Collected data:
——

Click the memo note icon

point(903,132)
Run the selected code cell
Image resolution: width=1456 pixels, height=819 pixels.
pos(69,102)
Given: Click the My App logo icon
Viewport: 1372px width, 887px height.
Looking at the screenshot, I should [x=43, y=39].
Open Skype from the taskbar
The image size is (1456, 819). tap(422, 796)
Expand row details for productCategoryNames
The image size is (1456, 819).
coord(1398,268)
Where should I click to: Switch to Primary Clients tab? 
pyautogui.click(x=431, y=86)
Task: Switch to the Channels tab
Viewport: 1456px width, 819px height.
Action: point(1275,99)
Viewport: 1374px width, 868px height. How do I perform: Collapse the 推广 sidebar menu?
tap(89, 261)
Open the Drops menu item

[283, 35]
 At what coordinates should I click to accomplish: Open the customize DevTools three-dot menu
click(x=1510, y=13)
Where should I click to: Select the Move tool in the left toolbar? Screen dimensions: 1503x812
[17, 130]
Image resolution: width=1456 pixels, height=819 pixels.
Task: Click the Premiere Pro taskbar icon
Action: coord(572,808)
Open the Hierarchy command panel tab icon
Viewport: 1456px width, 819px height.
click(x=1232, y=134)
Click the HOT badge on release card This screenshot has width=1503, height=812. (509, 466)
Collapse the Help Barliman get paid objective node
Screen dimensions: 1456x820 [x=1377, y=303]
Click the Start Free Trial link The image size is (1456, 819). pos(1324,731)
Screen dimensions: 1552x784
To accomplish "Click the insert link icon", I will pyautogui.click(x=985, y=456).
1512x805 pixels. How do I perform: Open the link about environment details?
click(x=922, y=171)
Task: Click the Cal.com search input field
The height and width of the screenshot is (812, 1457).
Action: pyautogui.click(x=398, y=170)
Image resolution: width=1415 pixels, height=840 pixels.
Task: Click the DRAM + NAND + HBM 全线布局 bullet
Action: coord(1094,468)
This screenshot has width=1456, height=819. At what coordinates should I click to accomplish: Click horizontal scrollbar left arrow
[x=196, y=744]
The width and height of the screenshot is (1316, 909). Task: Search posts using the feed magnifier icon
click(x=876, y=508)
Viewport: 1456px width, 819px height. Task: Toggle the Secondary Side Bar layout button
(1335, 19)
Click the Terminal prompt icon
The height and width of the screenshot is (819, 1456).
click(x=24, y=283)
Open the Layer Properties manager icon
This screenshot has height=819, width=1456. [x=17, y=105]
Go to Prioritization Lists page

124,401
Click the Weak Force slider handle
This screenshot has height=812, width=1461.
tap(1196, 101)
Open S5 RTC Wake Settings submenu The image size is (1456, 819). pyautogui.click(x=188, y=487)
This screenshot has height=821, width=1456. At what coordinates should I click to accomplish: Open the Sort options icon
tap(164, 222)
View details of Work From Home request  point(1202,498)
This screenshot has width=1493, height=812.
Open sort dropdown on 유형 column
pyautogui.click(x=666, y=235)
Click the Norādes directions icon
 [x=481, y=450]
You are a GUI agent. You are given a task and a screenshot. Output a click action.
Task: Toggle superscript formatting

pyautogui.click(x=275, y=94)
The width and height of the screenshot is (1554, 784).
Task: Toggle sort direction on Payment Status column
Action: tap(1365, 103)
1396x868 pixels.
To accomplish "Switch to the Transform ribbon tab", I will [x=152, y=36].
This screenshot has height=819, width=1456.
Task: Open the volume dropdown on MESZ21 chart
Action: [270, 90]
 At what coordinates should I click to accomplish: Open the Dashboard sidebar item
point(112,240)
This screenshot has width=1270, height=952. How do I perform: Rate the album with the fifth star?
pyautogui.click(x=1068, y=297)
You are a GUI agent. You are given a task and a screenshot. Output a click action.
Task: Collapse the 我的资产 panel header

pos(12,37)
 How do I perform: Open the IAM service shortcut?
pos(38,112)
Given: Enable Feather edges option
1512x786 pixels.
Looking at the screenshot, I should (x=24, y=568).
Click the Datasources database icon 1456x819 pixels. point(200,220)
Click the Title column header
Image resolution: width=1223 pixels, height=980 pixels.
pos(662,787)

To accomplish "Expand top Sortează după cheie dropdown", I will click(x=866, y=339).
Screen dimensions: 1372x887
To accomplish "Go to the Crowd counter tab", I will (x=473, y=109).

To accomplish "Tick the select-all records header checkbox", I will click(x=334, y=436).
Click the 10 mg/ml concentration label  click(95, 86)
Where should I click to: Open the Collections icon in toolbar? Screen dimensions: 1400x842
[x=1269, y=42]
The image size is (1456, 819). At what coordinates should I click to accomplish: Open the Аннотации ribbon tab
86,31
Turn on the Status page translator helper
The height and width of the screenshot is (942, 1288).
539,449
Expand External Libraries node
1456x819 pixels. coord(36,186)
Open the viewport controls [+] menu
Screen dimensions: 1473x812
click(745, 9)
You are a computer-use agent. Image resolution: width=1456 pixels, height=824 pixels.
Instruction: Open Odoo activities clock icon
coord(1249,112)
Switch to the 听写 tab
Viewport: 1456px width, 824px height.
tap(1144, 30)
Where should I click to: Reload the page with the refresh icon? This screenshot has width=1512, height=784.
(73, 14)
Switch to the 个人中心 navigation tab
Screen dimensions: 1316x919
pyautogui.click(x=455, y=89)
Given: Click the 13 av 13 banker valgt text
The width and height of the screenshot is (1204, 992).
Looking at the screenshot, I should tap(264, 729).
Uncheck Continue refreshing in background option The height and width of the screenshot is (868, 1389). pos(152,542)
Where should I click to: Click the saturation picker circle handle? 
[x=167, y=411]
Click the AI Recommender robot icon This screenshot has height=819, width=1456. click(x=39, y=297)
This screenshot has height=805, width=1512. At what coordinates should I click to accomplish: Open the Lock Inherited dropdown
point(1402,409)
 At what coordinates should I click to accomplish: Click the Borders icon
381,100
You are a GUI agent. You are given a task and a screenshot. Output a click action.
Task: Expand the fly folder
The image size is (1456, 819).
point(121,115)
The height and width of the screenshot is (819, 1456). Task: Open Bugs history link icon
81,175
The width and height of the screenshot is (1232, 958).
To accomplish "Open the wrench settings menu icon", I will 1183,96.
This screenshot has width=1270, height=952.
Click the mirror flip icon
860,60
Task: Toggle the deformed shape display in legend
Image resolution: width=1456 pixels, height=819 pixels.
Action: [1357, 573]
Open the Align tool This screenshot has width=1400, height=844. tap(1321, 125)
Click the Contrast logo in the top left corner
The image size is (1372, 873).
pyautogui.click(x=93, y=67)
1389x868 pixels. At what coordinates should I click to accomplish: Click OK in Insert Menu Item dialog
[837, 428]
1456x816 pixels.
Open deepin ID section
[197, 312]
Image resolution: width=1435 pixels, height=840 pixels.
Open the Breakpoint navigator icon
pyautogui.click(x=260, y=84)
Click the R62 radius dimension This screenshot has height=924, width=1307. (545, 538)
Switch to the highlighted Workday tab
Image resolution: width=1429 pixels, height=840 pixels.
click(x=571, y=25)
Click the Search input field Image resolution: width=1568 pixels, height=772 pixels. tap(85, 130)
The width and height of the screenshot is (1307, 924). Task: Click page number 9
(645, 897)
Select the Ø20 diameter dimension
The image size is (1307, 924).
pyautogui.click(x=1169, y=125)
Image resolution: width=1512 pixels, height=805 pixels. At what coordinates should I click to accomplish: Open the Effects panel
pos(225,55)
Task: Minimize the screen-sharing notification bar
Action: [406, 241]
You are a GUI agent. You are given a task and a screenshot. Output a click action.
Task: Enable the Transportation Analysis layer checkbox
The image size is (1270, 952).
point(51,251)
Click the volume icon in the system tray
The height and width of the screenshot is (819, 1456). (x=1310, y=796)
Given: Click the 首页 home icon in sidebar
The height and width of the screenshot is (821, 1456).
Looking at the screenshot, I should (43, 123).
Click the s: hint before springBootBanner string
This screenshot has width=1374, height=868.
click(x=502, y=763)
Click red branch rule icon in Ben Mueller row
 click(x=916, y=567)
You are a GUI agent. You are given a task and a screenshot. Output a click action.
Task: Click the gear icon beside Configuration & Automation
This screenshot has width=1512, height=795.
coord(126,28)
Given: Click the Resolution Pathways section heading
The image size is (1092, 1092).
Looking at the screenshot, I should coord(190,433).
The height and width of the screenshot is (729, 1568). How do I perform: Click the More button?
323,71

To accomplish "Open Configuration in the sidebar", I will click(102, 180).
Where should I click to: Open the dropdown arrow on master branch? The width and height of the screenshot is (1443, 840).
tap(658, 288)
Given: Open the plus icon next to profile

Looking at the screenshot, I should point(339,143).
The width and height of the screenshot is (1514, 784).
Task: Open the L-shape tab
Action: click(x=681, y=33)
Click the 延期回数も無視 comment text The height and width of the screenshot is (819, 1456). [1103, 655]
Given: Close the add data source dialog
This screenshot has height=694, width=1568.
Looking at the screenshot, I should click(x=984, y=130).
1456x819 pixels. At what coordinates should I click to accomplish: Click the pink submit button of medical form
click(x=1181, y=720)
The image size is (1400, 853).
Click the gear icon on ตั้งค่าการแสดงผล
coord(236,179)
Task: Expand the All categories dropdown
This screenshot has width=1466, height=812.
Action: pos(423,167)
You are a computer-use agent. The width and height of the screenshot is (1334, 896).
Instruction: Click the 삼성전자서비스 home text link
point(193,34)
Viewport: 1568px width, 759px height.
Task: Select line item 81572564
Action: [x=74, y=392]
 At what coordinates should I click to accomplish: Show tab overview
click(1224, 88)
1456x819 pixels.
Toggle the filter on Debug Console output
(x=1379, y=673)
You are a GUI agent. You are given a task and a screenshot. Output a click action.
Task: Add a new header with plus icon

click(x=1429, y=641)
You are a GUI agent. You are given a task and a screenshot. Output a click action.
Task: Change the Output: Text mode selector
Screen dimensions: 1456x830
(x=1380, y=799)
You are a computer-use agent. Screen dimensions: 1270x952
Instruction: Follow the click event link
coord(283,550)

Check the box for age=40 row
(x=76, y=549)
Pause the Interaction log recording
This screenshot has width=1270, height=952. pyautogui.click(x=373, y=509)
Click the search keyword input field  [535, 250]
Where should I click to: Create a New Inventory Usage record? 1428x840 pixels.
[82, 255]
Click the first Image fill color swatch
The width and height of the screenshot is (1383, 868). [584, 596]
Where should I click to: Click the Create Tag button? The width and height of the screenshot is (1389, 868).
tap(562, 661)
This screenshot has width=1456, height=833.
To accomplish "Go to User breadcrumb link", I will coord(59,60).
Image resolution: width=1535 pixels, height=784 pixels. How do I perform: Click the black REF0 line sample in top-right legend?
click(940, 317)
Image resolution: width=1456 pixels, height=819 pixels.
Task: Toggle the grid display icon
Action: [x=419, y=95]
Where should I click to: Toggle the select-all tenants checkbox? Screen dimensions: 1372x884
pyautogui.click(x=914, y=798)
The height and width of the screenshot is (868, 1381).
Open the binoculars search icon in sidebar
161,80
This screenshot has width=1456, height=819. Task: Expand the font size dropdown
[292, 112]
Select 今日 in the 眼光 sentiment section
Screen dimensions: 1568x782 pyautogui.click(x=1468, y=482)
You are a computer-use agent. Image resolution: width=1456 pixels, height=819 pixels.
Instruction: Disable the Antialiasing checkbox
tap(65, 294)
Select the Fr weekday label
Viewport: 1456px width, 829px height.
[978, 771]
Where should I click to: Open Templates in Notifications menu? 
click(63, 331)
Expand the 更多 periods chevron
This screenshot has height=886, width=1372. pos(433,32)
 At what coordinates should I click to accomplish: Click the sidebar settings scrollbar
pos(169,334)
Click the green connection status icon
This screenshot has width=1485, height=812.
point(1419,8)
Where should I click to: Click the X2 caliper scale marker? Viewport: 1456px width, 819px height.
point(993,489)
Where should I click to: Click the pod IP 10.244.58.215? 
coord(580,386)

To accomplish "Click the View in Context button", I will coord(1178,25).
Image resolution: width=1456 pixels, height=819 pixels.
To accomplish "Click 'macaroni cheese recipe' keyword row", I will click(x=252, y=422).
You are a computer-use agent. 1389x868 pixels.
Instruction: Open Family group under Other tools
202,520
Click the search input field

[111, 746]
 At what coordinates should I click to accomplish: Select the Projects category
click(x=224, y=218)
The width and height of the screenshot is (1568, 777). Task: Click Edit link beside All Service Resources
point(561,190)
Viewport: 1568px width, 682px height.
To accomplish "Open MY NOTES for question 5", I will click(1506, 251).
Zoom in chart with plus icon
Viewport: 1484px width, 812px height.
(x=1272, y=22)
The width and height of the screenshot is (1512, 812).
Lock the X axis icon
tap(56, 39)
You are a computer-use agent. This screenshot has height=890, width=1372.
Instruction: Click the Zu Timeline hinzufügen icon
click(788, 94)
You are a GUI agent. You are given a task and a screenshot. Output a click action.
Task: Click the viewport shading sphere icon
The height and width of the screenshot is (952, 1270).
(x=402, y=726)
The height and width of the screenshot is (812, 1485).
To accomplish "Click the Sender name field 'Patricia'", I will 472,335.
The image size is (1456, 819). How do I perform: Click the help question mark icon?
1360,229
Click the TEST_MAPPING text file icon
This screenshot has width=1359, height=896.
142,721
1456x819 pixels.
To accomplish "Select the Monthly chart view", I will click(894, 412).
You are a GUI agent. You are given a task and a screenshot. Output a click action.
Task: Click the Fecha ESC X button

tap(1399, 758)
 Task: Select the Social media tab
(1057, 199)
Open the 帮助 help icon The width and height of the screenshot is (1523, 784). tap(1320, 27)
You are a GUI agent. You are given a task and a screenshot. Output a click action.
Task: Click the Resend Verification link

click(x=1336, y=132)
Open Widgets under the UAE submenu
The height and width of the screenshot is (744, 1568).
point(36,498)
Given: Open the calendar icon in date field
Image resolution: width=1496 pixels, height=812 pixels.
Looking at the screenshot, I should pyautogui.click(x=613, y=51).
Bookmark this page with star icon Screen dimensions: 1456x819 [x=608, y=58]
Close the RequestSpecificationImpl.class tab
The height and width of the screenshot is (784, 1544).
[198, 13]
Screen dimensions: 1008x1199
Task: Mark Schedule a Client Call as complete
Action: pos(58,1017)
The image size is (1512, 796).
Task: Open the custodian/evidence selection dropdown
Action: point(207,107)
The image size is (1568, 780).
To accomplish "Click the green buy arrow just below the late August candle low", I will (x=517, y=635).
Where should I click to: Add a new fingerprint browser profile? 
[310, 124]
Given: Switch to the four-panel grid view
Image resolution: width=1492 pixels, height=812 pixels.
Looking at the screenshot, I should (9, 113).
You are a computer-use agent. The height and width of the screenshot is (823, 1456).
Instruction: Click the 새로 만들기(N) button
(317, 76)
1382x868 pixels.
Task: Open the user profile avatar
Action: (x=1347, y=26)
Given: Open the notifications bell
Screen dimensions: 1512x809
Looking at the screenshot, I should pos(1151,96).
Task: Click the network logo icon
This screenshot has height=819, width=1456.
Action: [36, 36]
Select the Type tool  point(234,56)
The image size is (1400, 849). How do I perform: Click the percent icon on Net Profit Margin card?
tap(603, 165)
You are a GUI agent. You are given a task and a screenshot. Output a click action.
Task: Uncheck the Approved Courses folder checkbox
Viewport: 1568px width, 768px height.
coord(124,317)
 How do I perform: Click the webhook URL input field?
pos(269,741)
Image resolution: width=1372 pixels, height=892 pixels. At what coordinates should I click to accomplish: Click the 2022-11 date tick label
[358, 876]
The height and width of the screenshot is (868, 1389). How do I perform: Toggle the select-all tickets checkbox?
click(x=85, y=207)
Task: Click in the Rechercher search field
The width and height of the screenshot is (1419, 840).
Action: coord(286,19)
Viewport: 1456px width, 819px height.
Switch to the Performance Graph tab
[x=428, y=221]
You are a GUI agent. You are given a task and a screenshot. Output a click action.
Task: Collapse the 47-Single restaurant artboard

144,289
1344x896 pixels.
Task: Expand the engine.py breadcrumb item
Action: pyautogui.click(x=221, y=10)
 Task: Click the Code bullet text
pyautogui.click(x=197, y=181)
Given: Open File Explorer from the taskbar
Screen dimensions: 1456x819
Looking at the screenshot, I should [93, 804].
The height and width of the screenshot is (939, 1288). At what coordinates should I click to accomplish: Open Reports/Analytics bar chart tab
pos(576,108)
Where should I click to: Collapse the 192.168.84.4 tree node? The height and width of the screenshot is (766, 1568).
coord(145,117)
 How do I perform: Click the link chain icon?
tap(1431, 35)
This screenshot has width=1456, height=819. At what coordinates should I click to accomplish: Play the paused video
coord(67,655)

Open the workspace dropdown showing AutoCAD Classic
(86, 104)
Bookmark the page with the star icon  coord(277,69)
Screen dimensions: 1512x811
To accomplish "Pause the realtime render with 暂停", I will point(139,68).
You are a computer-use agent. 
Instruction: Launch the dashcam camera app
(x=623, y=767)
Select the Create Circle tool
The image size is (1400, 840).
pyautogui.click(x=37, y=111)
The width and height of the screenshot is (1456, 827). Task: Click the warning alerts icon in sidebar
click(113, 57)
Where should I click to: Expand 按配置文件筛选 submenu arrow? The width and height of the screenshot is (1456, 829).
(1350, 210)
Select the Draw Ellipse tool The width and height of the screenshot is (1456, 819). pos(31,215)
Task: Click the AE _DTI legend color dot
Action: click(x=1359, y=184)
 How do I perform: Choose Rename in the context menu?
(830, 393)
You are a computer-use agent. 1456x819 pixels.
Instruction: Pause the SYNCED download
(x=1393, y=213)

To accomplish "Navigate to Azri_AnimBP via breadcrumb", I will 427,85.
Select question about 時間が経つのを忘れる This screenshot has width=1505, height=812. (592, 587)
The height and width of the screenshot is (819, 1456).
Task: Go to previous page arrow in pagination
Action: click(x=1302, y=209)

——

__WHAT IS REQUIRED__
Copy the lines above exactly, beginning at the line that has "DevTools three-dot menu" and stopping after the line that has "Click the HOT", and omit the rest.

__TASK OUTPUT__
 At what coordinates should I click to accomplish: Open the customize DevTools three-dot menu
click(x=1510, y=13)
Where should I click to: Select the Move tool in the left toolbar? Screen dimensions: 1503x812
[17, 130]
Image resolution: width=1456 pixels, height=819 pixels.
Task: Click the Premiere Pro taskbar icon
Action: coord(572,808)
Open the Hierarchy command panel tab icon
Viewport: 1456px width, 819px height.
click(x=1232, y=134)
Click the HOT badge on release card This screenshot has width=1503, height=812. (509, 466)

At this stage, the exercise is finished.